The interesting things in the Scala implementation, although it could seem a bit ugly at first sight, are:

  • the use of a sequence operator "~>" getting rid of what has already been parsed. Indeed, when we have parsed "b " we know we need to create a Boulder object. The 'b' character and the space are then not usefull anymore

  • the use of functions to transform the parsed string into a meaningful object, like "l" ^^^ SoftLeft, creating a new SoftLeft object (it's a case class) when parsing "l"

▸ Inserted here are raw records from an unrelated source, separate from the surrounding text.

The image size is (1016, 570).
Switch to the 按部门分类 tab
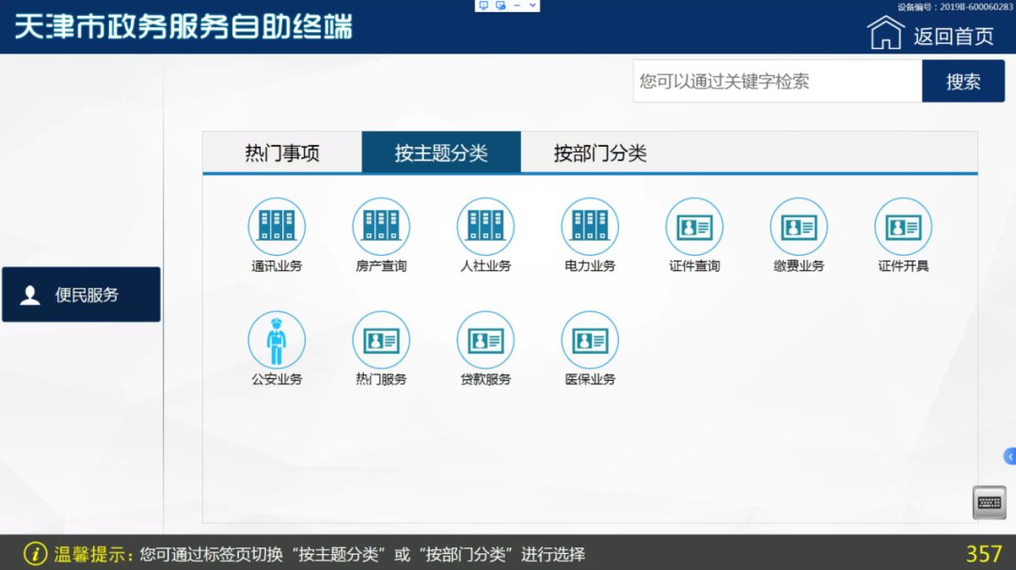click(x=600, y=153)
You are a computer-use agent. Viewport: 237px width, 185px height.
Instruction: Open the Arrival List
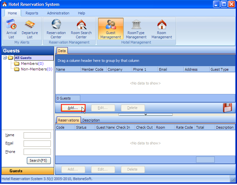point(11,29)
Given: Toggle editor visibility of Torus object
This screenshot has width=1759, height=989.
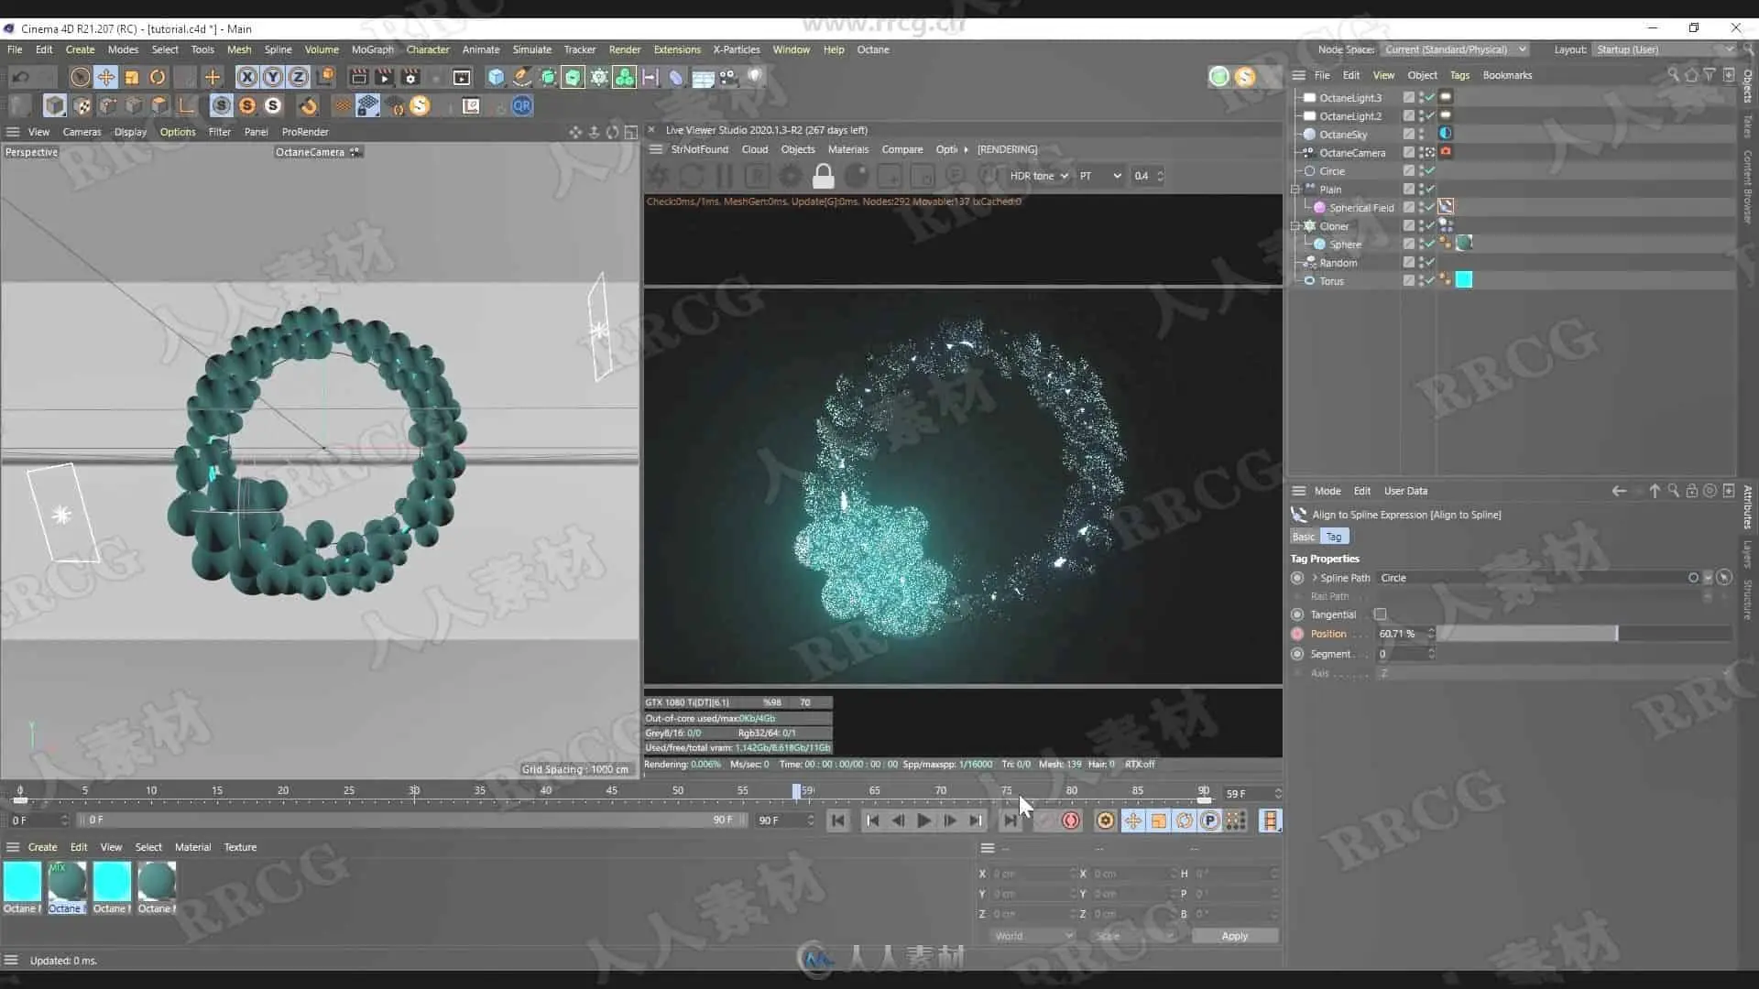Looking at the screenshot, I should tap(1421, 277).
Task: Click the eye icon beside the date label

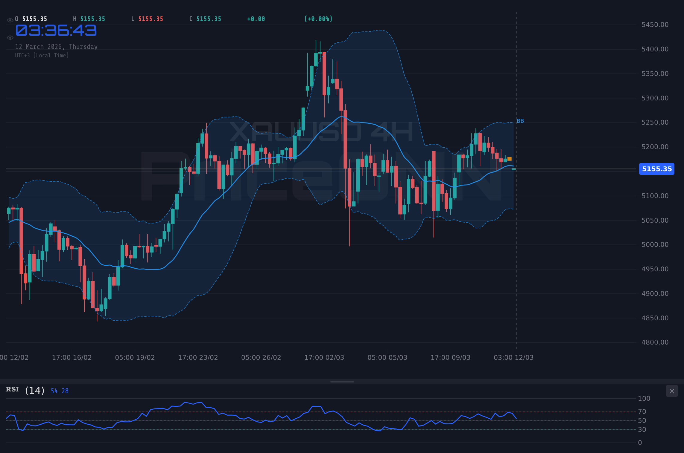Action: click(x=10, y=37)
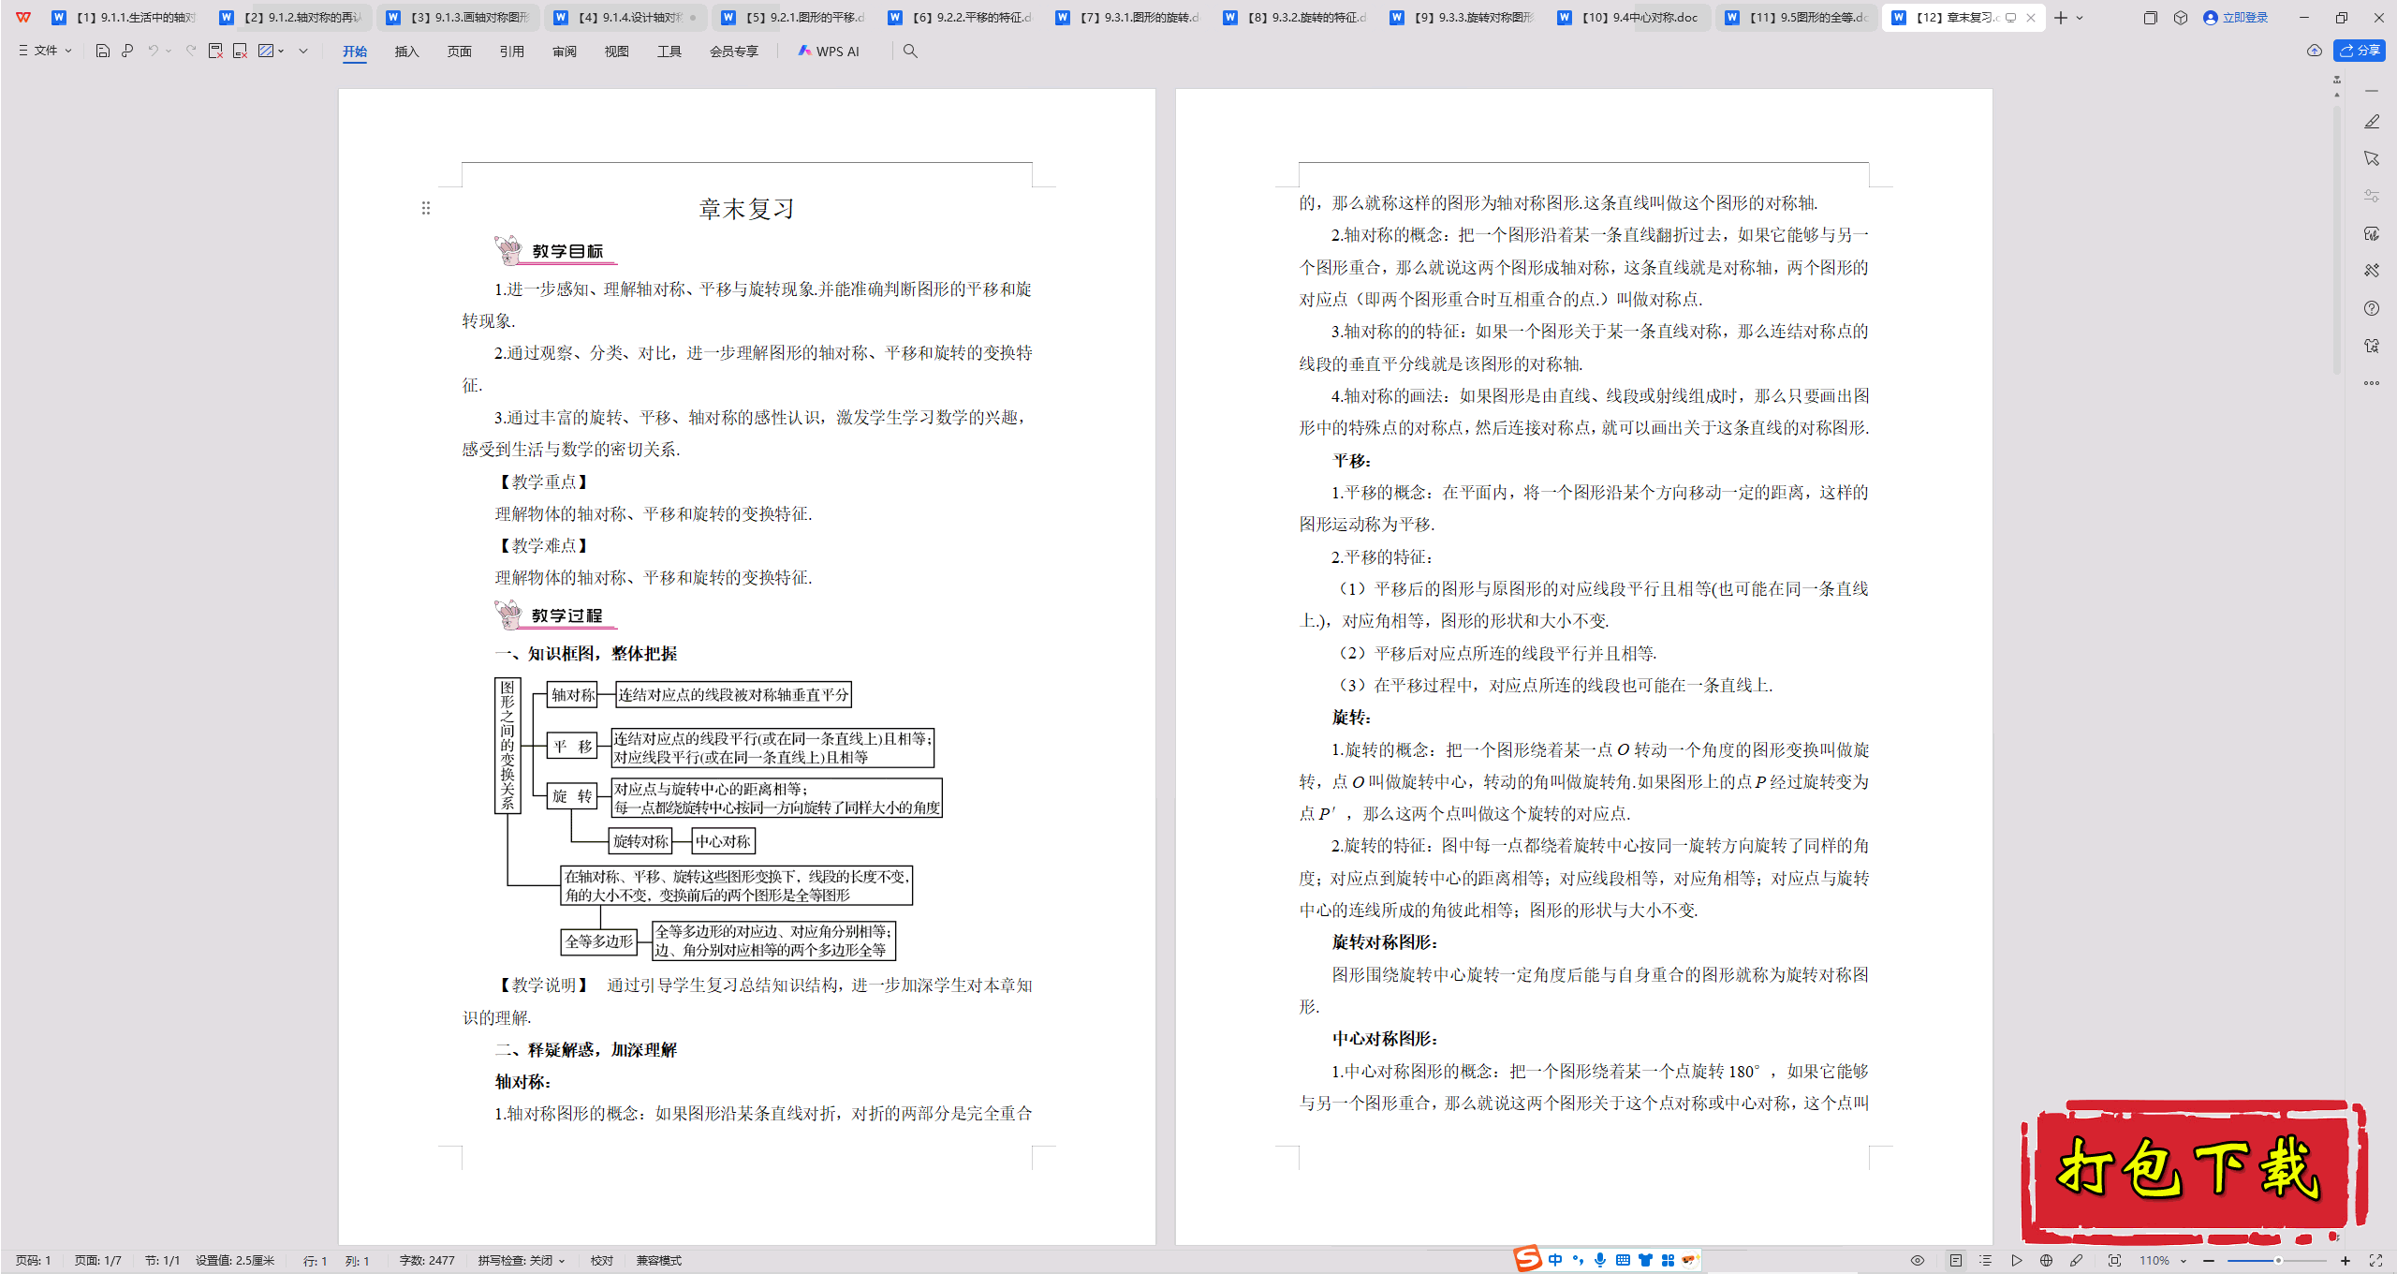Screen dimensions: 2397x1274
Task: Click the zoom slider handle
Action: pos(2278,1261)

  • implicit definitions. In the example above I don't need to declare my parser for 'l' as letter("l"). Combining "l" with another parser automatically creates a parser for the character 'l'

Why XML?

One of the reasons for the ubiquitous adoption (and hate!) of XML is, I think, the general availability of parsers and binding libraries. This is why this often becomes the easiest option for configuration files (is it changing with YAML and JSON?).

It doesn't have to be that way. I hope that parser combinators can now bring another legitimate option when considering the implementation of an external mini-language for configuration or protocol. They're simple to use and readily available on your Java platform through Scala. Try them at home!